Quem também se manifestou contra a nova orientação do Ministério da Saúde foi Alexandre Naime, da Sociedade Brasileira de Infectologia: “Logo no começo do documento tem um ‘considerando que não tem evidência científica para o tratamento específico da cloroquina’. Esse ‘considerando que não tem evidência científica’ já mostra que não tem sentido nenhum usar nenhum tipo de medicação. Ele é um documento político. Só para dizer que tem um protocolo. E coloca bem claro que fica a critério do médico e do paciente decidir. É basicamente um documento político que não acrescenta em nada”, pontuou.
Para o infectologista Jean Gorinchteyn, do hospital Emílio Ribas, em São Paulo, “todo médico segue ou deveria seguir os estudos científicos na hora de dar um medicamento. Esses estudos mostram que usar ou não a cloroquina, neste momento, não tem respaldo científico. Foram feitos vários trabalhos de pesquisa em várias partes do mundo e nenhum trouxe resultado promissor. Como medicações podem causar efeitos colaterais, há um risco no uso deste medicamento.”
O também infectologista Wladimir Queiroz, da Sociedade Brasileira de Infectologia (SBI), avalia que “a adoção da cloroquina é uma decisão política tomada por pessoas que não são médicas. Sou médico desde a época em que surgiram as primeiras infecções por HIV e naquele momento muitas pessoas falavam o que vinha à cabeça. Usavam um medicamento que deu certo em um paciente e já achavam que daria certo para todos. Mas quem está lidando com os pacientes de Covid-19 sabe que tem pessoas que vão muito bem contra a doença e outras que vão muito mal, independente do medicamento. Atribuir [a cura da Covid-19] a uma droga tão antiga, cujo mecanismo de ação e efeito biológico são tão diferentes, não tem o menor sentido.”

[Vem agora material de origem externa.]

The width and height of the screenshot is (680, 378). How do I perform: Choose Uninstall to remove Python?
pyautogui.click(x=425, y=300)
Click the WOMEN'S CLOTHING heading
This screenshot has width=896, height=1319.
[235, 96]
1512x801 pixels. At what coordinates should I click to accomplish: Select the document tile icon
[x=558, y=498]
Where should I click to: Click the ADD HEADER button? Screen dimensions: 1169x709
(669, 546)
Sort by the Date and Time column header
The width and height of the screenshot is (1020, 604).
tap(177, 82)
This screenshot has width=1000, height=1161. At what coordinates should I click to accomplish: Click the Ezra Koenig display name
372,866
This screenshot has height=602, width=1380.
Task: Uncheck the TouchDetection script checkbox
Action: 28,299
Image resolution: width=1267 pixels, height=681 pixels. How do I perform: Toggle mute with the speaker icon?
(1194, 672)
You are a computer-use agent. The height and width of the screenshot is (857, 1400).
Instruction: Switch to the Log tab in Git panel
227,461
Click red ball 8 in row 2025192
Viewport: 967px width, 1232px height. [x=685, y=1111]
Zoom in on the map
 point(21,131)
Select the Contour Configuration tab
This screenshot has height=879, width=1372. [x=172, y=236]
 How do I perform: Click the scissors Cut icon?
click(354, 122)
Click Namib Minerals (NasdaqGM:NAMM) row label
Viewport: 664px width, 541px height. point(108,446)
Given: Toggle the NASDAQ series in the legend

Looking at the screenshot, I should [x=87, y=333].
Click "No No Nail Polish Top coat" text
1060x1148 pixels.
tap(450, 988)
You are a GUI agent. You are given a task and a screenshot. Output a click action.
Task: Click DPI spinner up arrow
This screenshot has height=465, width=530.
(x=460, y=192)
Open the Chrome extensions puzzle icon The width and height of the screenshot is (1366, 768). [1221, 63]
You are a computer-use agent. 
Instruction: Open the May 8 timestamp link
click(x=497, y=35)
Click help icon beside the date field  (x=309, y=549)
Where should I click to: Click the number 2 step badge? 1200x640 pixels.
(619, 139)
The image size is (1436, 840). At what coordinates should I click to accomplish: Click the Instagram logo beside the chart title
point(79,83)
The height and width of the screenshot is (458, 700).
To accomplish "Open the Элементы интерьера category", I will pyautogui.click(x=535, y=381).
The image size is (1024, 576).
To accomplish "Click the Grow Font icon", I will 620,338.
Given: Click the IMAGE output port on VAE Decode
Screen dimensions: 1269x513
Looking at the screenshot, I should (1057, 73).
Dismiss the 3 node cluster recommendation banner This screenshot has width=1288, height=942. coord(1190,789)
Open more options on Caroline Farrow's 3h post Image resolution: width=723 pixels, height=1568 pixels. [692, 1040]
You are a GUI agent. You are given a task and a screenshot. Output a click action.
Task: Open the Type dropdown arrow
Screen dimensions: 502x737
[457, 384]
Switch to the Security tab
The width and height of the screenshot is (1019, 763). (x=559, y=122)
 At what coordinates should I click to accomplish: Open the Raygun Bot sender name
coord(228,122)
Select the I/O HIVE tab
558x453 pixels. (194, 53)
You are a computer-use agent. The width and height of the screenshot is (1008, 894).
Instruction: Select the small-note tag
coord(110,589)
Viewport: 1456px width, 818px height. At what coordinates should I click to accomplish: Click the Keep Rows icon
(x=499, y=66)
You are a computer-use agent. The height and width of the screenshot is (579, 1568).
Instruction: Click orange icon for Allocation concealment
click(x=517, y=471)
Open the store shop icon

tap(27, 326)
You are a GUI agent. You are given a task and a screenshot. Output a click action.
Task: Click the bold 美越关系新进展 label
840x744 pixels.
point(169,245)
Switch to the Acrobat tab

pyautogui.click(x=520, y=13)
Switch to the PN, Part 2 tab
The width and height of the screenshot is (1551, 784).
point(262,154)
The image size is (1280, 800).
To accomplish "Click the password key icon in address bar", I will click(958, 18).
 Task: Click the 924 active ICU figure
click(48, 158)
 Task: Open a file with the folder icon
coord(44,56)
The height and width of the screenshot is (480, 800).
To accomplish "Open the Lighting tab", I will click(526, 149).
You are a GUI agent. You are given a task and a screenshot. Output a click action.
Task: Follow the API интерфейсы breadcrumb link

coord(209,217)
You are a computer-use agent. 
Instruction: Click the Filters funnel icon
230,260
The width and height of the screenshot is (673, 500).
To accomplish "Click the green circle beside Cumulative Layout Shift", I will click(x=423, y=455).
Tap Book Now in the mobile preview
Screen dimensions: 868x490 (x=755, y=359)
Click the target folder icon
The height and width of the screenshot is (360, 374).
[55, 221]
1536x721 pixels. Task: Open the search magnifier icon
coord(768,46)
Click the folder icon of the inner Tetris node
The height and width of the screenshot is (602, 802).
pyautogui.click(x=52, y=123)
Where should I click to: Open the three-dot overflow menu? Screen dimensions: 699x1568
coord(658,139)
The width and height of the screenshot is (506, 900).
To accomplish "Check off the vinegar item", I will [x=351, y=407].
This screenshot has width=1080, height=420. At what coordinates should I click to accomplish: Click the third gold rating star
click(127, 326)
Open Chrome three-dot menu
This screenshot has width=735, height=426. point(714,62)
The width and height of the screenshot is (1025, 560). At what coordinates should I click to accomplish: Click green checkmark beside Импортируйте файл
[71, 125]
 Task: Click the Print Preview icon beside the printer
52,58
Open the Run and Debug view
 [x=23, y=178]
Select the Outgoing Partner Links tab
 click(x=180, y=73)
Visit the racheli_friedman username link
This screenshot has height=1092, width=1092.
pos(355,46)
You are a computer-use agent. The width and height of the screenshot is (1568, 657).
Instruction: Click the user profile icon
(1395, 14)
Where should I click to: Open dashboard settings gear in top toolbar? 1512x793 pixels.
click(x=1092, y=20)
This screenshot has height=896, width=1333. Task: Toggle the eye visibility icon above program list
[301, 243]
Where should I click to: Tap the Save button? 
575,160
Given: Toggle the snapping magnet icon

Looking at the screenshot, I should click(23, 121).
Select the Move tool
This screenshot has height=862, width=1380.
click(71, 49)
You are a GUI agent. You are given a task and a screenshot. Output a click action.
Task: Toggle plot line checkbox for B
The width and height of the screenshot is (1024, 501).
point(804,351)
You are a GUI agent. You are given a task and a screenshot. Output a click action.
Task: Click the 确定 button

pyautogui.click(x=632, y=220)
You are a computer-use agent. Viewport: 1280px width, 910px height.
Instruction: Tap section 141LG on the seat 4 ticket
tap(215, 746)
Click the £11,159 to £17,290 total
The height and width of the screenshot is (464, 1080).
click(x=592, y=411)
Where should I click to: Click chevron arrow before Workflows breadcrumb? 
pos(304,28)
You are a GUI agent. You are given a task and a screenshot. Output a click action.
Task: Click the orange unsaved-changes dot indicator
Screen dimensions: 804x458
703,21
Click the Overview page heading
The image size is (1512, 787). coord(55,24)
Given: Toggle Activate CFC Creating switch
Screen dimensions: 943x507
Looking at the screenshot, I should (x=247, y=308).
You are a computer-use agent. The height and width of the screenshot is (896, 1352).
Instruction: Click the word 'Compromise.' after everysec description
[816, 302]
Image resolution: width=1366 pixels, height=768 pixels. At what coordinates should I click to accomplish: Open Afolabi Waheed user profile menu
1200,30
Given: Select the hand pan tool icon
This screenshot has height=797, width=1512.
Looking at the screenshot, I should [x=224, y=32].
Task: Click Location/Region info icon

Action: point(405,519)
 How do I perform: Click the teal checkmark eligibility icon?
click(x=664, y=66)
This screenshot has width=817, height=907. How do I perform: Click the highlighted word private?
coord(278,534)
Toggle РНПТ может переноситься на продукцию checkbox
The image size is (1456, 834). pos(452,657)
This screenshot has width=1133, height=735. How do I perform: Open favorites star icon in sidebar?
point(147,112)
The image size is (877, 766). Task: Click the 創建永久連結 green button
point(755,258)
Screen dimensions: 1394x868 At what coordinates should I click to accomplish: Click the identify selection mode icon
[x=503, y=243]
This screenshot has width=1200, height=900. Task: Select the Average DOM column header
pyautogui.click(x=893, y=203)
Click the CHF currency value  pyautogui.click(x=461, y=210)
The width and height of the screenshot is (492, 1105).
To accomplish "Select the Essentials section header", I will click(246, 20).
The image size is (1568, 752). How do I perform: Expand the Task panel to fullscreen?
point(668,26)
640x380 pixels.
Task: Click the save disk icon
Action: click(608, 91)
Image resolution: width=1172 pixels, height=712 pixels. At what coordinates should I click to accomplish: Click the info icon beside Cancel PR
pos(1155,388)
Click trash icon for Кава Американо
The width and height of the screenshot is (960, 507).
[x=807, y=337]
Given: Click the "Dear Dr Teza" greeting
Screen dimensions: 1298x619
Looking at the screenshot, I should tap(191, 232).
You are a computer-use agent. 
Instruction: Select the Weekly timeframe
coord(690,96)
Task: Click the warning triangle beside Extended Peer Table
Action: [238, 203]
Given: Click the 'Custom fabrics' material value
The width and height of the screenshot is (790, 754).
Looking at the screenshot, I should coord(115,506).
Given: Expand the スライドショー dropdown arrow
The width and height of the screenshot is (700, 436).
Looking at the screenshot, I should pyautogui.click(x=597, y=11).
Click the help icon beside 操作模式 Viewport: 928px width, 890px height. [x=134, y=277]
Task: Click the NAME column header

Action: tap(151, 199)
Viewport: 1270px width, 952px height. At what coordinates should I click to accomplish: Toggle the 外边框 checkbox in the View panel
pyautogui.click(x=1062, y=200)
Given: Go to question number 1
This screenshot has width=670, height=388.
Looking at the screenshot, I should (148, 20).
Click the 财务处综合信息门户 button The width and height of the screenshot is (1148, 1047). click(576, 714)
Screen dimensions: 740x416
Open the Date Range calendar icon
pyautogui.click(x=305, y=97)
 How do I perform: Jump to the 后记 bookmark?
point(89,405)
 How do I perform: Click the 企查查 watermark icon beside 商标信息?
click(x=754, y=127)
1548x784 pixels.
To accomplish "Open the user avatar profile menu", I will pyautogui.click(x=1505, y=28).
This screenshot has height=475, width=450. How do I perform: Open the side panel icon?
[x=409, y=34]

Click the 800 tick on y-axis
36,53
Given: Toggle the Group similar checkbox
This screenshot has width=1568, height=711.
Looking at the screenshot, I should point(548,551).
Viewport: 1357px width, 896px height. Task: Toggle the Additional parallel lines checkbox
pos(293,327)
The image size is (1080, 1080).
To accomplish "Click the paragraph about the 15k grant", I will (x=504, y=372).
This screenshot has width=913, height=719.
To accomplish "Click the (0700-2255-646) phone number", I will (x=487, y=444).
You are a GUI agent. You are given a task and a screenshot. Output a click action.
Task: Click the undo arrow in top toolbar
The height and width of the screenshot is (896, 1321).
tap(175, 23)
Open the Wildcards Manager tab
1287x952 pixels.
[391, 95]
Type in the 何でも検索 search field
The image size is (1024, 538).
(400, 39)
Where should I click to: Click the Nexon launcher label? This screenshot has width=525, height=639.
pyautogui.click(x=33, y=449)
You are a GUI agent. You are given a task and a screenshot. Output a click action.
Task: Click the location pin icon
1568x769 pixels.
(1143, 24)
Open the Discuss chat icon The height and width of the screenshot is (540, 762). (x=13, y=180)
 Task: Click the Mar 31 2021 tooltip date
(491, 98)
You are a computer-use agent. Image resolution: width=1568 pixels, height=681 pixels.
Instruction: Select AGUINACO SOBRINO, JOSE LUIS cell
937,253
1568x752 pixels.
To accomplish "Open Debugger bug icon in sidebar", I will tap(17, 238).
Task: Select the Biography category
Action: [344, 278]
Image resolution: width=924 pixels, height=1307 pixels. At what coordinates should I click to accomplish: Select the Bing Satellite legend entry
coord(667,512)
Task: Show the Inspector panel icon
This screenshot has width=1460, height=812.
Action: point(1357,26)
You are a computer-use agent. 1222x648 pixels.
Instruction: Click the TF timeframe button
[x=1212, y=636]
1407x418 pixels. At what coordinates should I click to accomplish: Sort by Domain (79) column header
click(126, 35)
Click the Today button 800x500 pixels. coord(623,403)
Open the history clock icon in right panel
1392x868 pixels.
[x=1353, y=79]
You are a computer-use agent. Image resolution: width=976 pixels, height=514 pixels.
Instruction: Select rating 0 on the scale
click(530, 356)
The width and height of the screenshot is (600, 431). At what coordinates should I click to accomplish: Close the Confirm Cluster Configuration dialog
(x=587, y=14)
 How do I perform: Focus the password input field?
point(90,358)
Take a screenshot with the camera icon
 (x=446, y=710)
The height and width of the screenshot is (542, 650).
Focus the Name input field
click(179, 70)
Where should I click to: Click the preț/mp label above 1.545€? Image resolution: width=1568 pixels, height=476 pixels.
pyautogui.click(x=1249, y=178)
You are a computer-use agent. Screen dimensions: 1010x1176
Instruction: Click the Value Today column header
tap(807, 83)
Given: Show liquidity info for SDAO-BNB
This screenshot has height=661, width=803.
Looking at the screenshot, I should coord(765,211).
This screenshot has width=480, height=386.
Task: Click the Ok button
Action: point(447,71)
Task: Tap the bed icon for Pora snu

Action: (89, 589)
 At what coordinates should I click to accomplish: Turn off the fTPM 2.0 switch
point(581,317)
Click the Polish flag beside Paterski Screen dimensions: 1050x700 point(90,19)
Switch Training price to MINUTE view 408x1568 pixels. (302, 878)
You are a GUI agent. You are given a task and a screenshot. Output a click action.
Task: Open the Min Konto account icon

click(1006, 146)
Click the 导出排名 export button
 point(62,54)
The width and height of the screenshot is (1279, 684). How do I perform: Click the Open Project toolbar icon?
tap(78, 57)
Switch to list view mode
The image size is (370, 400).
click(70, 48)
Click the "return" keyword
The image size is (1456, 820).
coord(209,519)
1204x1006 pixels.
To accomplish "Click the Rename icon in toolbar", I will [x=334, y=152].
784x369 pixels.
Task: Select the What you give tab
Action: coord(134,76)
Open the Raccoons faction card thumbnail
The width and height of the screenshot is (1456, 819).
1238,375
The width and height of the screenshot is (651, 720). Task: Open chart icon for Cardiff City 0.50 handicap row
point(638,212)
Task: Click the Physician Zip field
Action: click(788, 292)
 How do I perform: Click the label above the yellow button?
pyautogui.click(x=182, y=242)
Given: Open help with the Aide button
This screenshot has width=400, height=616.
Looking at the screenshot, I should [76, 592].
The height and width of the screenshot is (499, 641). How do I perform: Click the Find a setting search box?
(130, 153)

Outro infectologista do Hospital das Clínicas, Álvaro Costa, foi categórico ao condenar o uso da cloroquina: “A gente tem um país muito heterogêneo. Então, abre a possibilidade de os profissionais médicos usarem, apesar de a gente falar inúmeras vezes da falta de evidências, mas abre a possibilidade de uma expansão do uso da medicação, mesmo com todos os poréns já colocados. Quando saíram os primeiros estudos houve muito furor, mas à medida que ampliamos os estudos, no contexto da ausência de evidências, a gente passa a olhar com muita cautela para essas medidas [do governo federal]”.